With the August 1 target date for the Syrian political transition approaching, U.S. Secretary of State John Kerry is preparing to meet with Russian Foreign Minister Sergei Lavrov early next week on the sidelines at the Association of Southeast Asian Nations meetings in Vientiane, Laos.
“I think our next meeting will be on the side of the meeting in Asia. I’ll see him in Asia,” said Kerry during a roundtable meeting Friday with traveling press.
Earlier this week, Kerry said the U.S. and Russia had planned "concrete steps" for the direction they would take in Syria.
“We’re going to test this very carefully, based not on trust, based on specific steps, and we are talking about those steps right now,” said Kerry, adding that so far “it is proceeding constructively and with progress.”

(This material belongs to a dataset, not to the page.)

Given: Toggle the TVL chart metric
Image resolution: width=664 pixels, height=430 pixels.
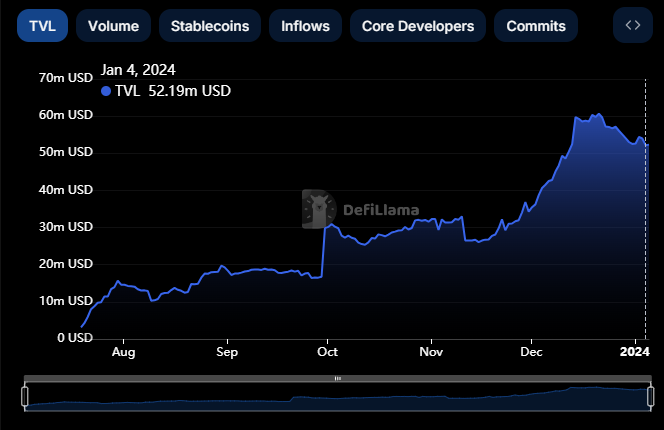Looking at the screenshot, I should (x=42, y=26).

Those steps include bolstering the cessation of hostilities and strengthening the fight against Islamic State militants, as well as the al-Nusra Front.
Various reports indicated Washington sent a proposal to Moscow to share information about specific targets to strike in Syria. Such a plan faces pushback from the Pentagon and the intelligence community.
Opponents say the U.S. is not seeking information from Russia in return, and they assert that Moscow eventually would exploit any agreement to bolster the regime, while weakening Syria’s beleaguered rebel fighters.
“But that’s absurd. That’s just not true," said Kerry. "I mean, you think grounding [Syrian President Bashar al-]Assad is not asking something back?”